═══ THE INPUT ═══
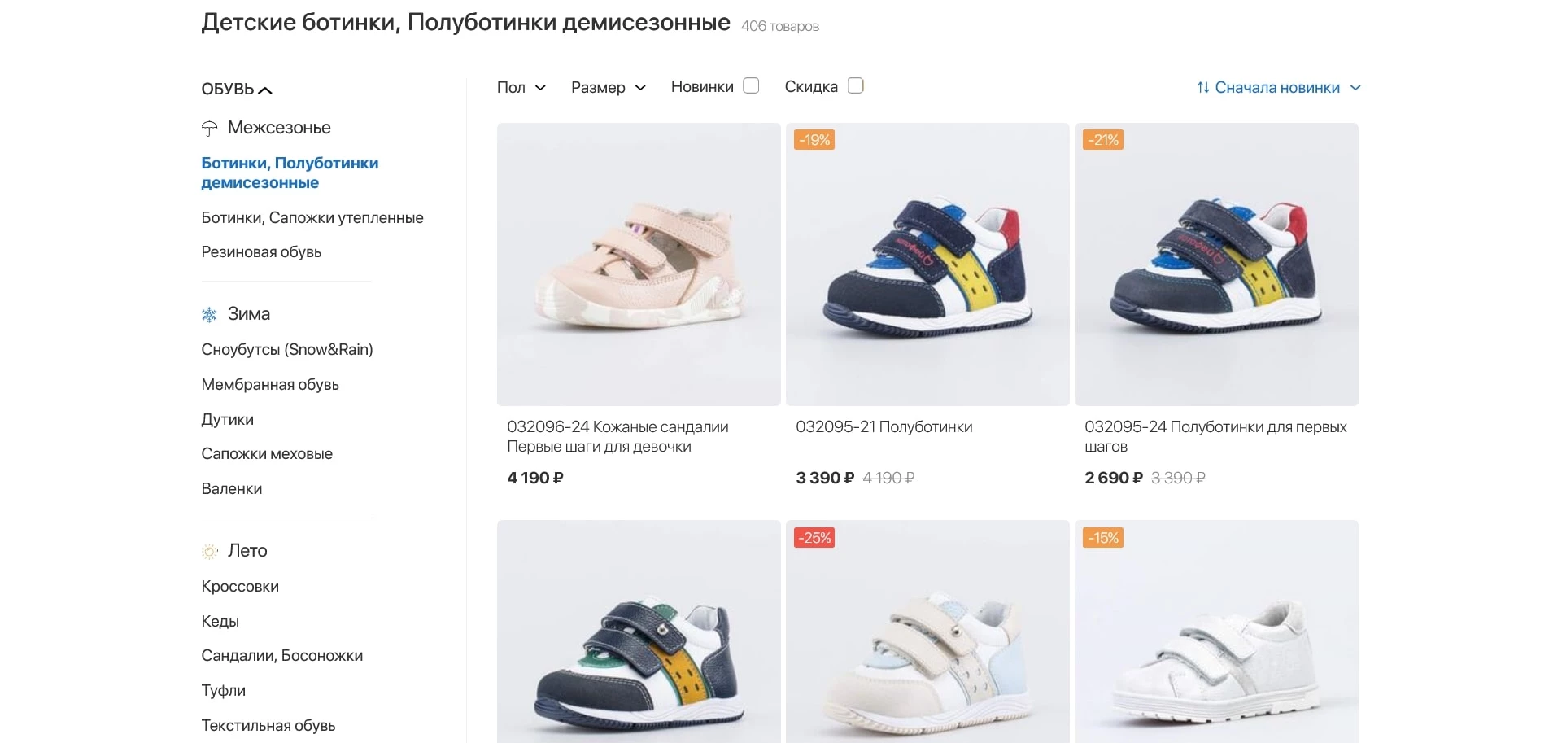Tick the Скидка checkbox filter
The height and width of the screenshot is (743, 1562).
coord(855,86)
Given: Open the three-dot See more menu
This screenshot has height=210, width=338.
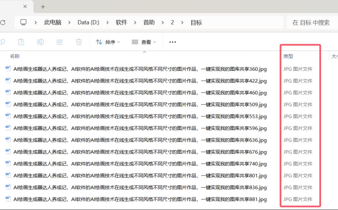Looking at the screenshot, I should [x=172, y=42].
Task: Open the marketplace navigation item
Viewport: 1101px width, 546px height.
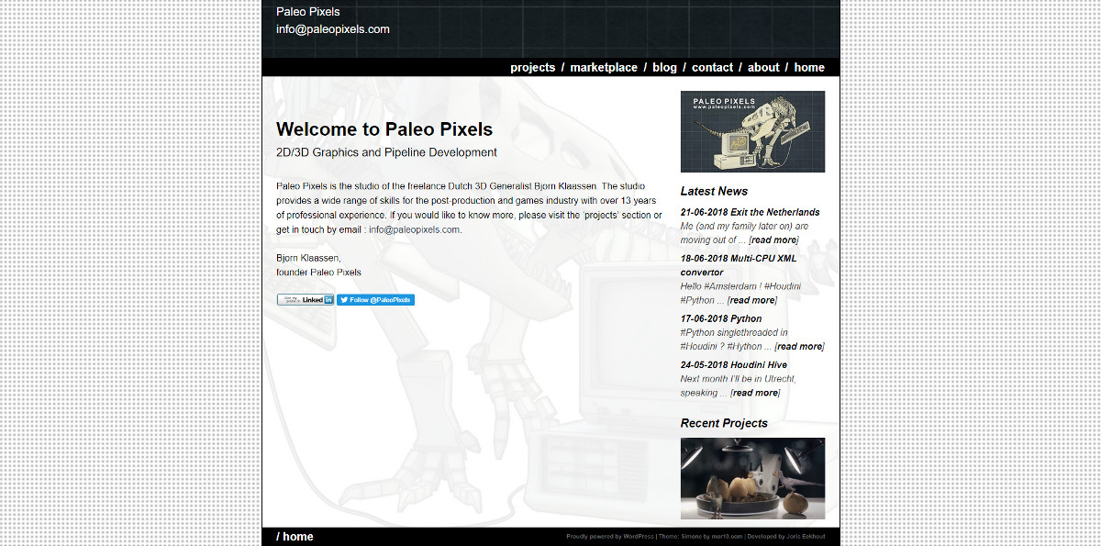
═══
DO THIS:
Can you copy out every line of the data above, word for word, and leave out the pictures?

ANSWER TO THIS PROBLEM:
Tick the Скидка checkbox filter
The height and width of the screenshot is (743, 1562).
coord(855,86)
Given: Open the three-dot See more menu
This screenshot has height=210, width=338.
Looking at the screenshot, I should [x=172, y=42].
Task: Open the marketplace navigation item
Viewport: 1101px width, 546px height.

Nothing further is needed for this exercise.